Aşkı; hoş tutku olarak bilen bir vücuda nasıl anlatırsın, acı bir tutkunun hükmettiğini aslında aşka?
Anlatamazsın, hissedersin sadece. Bazen sen de hiç var olmayanı, seni terk etti diye hiç yas tuttun mu?
Solistler nasıl bir ahenk katarsa müziğe ve ruha, aşkta da ahengin baş unsuru acı bir tutkudur. Bu acı tutkuya, hüzün deyip geçemem çünkü en derinidir hüznün de. Acı bir tutku barındıran bir aşk sonsuzluğun masum penceresine bakar her daim. Bu pencerenin çerçeveleri de öyle pembe falan değil, her rengi bünyesinde barındıran sonra da bu bilgiye sahip olmayanı kandırabilen, beyaz. Beyaz bir çerçeve, içi masum bir siyahla dolu. Masum siyah, belki de tutkunun biraz da sevimlilik katayım kendime dediği noktadır.
Acı bir tutku ile ateşlenen bir sevda hoş tutkulu bir aşktan daha cüretkârdır. Aşkta yaşanması gerek olan her şeyi yaşatmaya direten bu tutku, ansızın yok olabilir.
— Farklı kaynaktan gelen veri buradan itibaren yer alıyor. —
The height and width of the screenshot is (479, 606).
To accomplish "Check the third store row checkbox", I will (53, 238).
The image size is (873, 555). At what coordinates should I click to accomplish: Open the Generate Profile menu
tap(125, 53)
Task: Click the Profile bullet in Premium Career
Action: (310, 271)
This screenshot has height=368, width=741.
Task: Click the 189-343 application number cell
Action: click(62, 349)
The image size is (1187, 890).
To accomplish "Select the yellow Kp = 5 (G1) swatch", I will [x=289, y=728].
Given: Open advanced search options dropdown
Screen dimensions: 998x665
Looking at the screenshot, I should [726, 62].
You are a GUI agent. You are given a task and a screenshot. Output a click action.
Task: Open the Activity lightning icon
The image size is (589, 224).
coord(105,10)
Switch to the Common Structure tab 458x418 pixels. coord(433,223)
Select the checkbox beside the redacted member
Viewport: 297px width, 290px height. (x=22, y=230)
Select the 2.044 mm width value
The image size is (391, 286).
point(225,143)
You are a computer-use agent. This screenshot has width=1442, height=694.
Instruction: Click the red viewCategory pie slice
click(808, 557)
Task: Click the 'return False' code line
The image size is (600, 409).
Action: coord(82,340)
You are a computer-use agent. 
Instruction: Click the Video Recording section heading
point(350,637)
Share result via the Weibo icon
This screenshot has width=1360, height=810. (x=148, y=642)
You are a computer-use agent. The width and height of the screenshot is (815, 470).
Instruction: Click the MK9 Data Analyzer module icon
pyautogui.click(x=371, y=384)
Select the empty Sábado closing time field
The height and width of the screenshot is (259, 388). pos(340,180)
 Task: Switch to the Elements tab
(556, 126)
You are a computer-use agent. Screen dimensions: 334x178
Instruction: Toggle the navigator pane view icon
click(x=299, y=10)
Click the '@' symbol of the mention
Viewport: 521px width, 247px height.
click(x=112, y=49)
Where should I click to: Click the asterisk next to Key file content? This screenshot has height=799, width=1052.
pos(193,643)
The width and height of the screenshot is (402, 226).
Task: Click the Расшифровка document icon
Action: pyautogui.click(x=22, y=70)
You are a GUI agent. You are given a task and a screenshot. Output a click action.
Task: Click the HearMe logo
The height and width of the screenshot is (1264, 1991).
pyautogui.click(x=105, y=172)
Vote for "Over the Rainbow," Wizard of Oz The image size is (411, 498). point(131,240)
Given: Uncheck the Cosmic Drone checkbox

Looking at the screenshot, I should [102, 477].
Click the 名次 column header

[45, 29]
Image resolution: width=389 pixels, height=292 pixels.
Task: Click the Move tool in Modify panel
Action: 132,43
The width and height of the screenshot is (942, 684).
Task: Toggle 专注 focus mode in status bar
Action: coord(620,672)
Bu kadar derin bir aşka bizi daldıran bir şey, nasıl olur da bir anda yok olur? İn midir, cin midir yoksa bu bizim sınırlı tutku kaynağımızın tükendiğinin bir alarmı mıdır? Tükeniyorum diye haber vermek illa açlıktan bayılmak demek değil. Beyinden geçen bir anlık intihar düşüncesi bile bir sinyal ışığıdır.
Peki nasıl olacakta aşkın güç kaynağının elektrik olmadan da şarj edeceğiz? Cevap basit, kendi kendini doyurmakla. Öz sevgi, öz saygı, öz koruma, öz şefkat, öz tutku ile şarj olmayı bilirsen bir gün elektriğin kesildiğinde, o sen de var olan erkek/kadın gittiğin de kalmazsın ortada. Aslında günümüzde pek çok ilişkinin temelinde bu yanlış batarya olayı var. Sen gittin, senden ben gittin, benden benliğim gitti gibi bir cümle belki de küçük bir pro sürümü durumun mahiyetini kavratan.
Acı bir tutku ile şarj olmadan, hoş bir tutkunun şarjı ile ömrü bitiremeyebilirsin. Tükenmeden de tükendim diyebilirsin.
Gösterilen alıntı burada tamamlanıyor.